Over three decades ago, the founders of NASDAQ foresaw a wired world, and thanks to their hard-work and diligence, trading has been forever altered. Every investor in the world should have tremendous respect for where the NASDAQ stock exchange has been, what it has accomplished, and where it will help lead the virtual exchanges and cyber-clearing houses in the future.
This essay, however, isn’t about the virtues of non-physical, non-geographic dependent, instant global trading. It is all about sentiment and market directions. An epic psychological war currently rages for the hearts and minds of the average American investor.
On one side looms Wall Street, stock brokerages, the US government, the mainstream media, and the vast majority of investors.
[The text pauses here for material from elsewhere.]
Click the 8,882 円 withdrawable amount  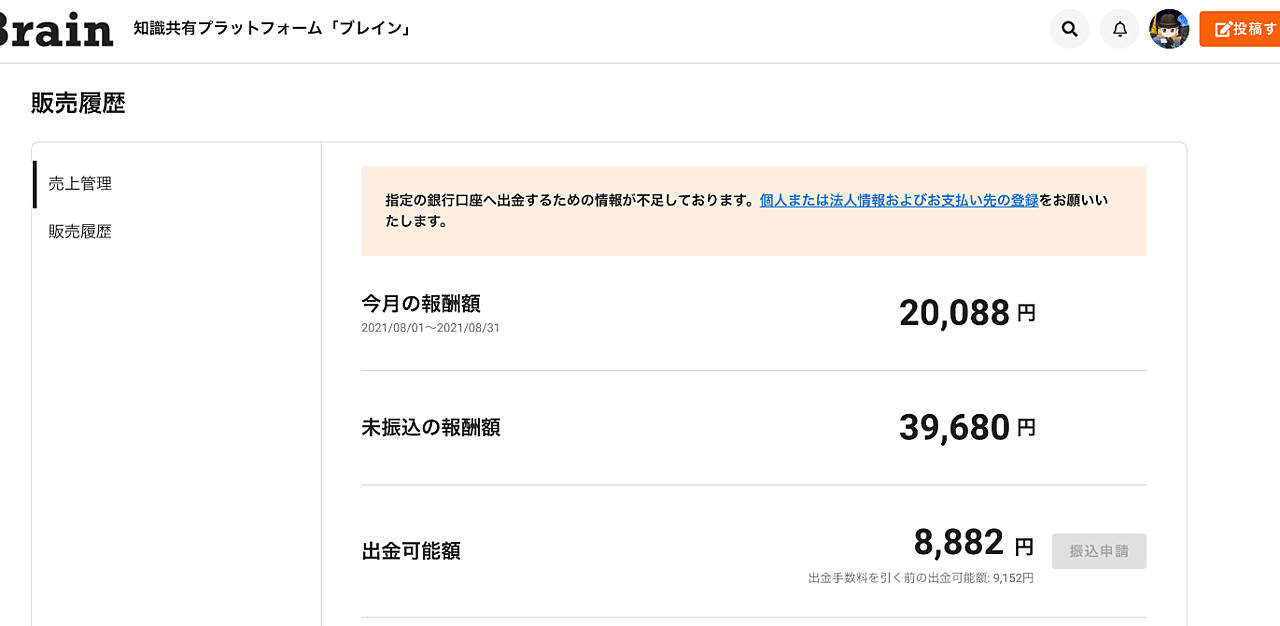[974, 543]
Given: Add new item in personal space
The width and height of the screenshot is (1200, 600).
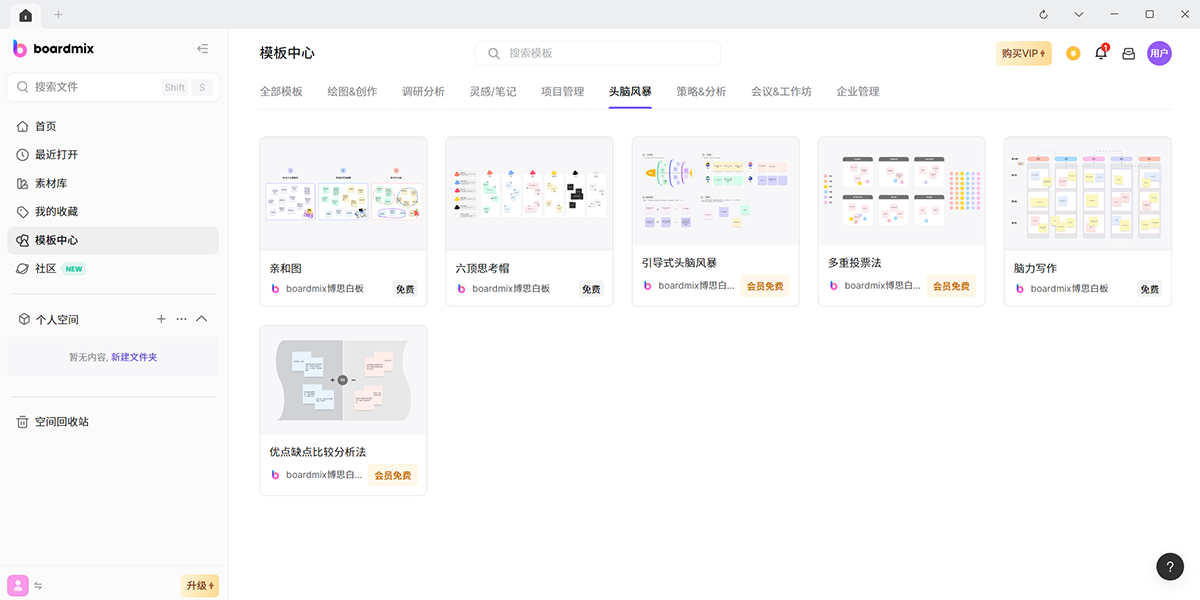Looking at the screenshot, I should [161, 319].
These people and organizations are incredibly bullish on the US stock indices including the psychologically-crucial NASDAQ composite index. Twenty-four hours a day, seven days a week, fifty-two weeks per year, neither rain, sleet, hail, terrorism, war, fundamentals, nor economic data can halt the ubiquitous bullish propaganda cacophony calling for perpetually-rising equity markets.
On the other side stand the scarce bears. While I am a raging optimist and don’t consider myself a bear, because I have written many essays (www.ZealLLC.com) zealously trying to warn investors about the extreme dangers of supercycle bubbles and busts, most people would consider me one of the malcontent bears. Unlike the legions of bulls, the number of bears is trivial by comparison. Bears are more inquisitive than the most obnoxious house cat. Bears scour history and the information superhighways for important information that they can use to attempt to learn how markets work. Rather than accepting on pure faith alone the assertion that markets will rise in a straight-line forever, the bears seek to understand the market cycles of history and learn what really drives equity prices.
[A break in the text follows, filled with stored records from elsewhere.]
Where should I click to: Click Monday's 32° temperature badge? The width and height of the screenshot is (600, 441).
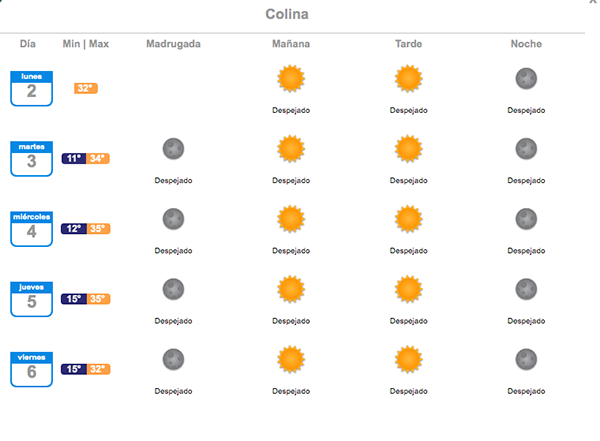[x=86, y=88]
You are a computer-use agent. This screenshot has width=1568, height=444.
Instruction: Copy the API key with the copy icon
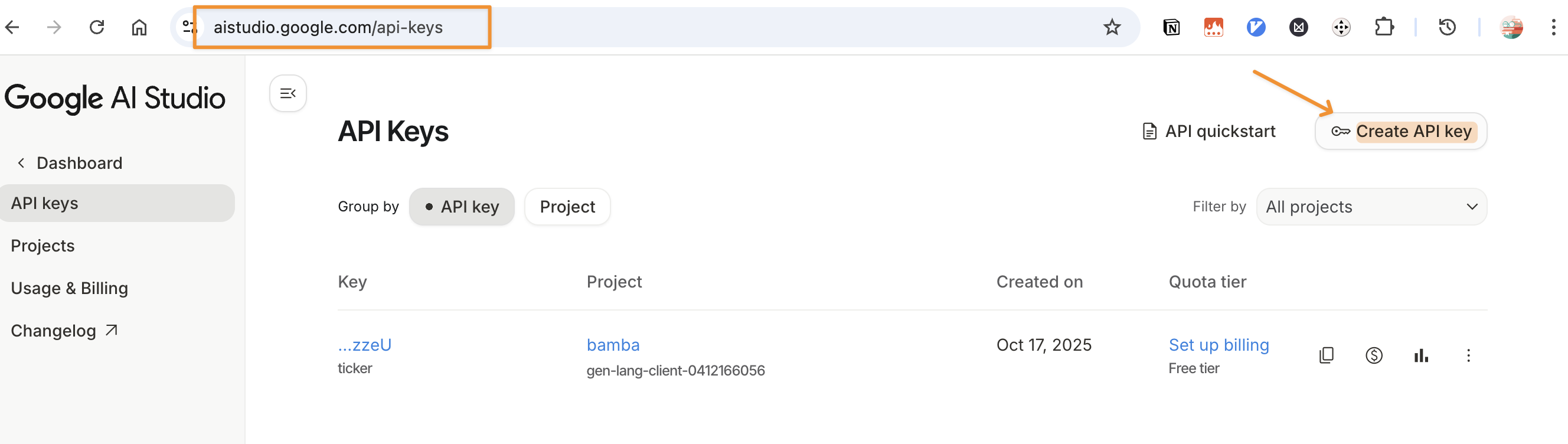pyautogui.click(x=1327, y=355)
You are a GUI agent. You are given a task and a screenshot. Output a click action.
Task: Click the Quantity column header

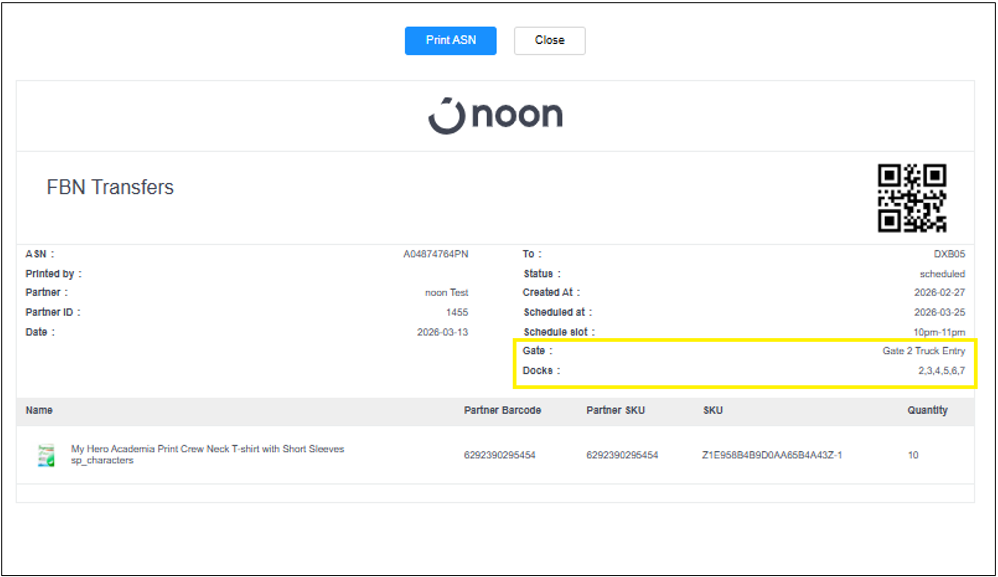(927, 410)
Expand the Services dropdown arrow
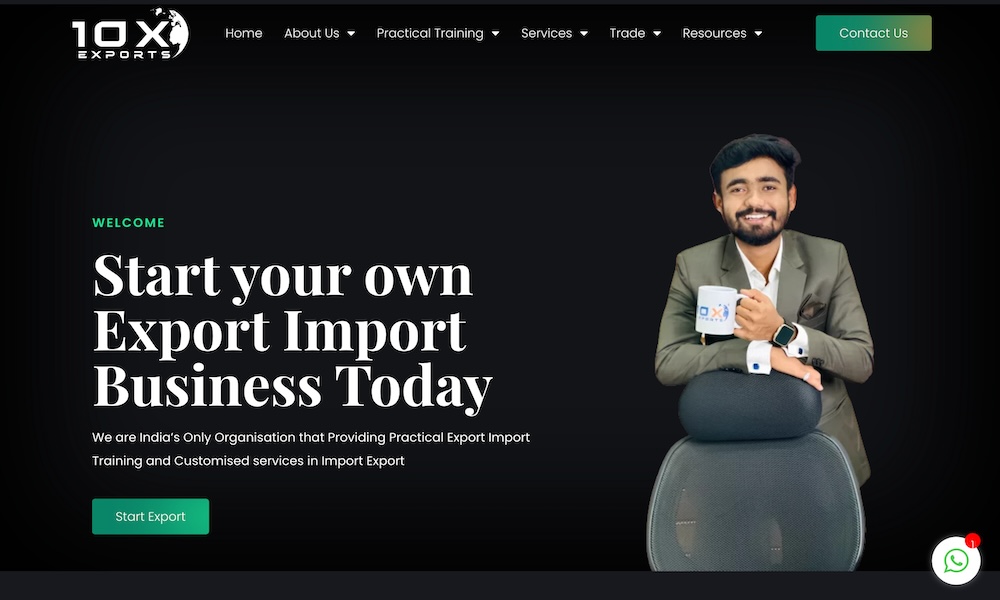 [x=584, y=34]

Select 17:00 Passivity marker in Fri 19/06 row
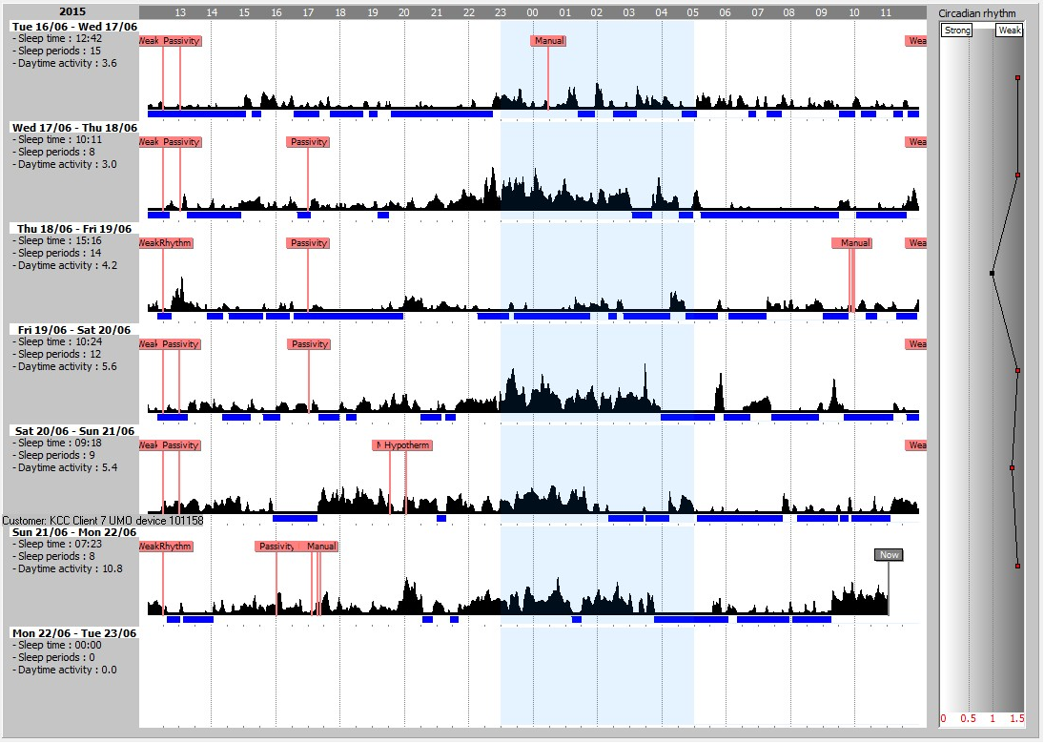pyautogui.click(x=308, y=344)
Being a bull instantly makes one part of the “in” crowd. If you go to a cocktail party and say that Intel is one of the best Information Age companies in history and will continue to change the world as we know it, and you claim that its stock price is going to rocket, you will instantly gain many friends and comrades in capital arms. Being a bull is easy, kind of like way back when you were in high school and as long as you did what the crowd did, you were accepted as one of them.
On the other hand, if folks perceive you as one of those “gloom and doomer” bears, you are “out” and will even be less popular than Osama bin Laden in New York City. If you go to a cocktail party and say that Intel is one of the best Information Age companies in history and will continue to change the world as we know it, but you express the slightest concern that it is currently trading near 79x earnings, people will scatter with extreme prejudice as if you had the dreaded smallpox.
At this peculiar crossroads in history, being a contrarian on US equities, having an opinion contrary to what the great throngs believe, means being bearish and facing the dark social stigma attached to the bloody heretics who would dare question the universal faith in perpetually rising stock markets.
On December 5, 2001, the bulls won a tremendous psychological victory in the ongoing equity wars when the NASDAQ rocketed through 2000 (again) like an intercontinental ballistic missile and the venerable blue chip Dow 30 breached the critical 10000 level (again). Before that fateful Wednesday this week, I am pretty sure that there were at least a few dozen bears left on the planet still concerned about the US equity markets’ stratospheric valuations. But judging from the number of flames and hate-mail flooding my e-mail inboxes after market close Wednesday, I suspect bears are now almost as extinct as the Mauritian dodo bird.
Of course, any thinker and seeker of knowledge should rejoice when their worldview is challenged. We best grow and gain knowledge and wisdom when we are forced to question what we believe. For this reason, I have always solicited flames after my essays as through intellectual challenges I can deepen my understanding of how markets operate and what drives them. Many thanks to all the flamers who wrote telling me the bears were insane and the Great Bull is back!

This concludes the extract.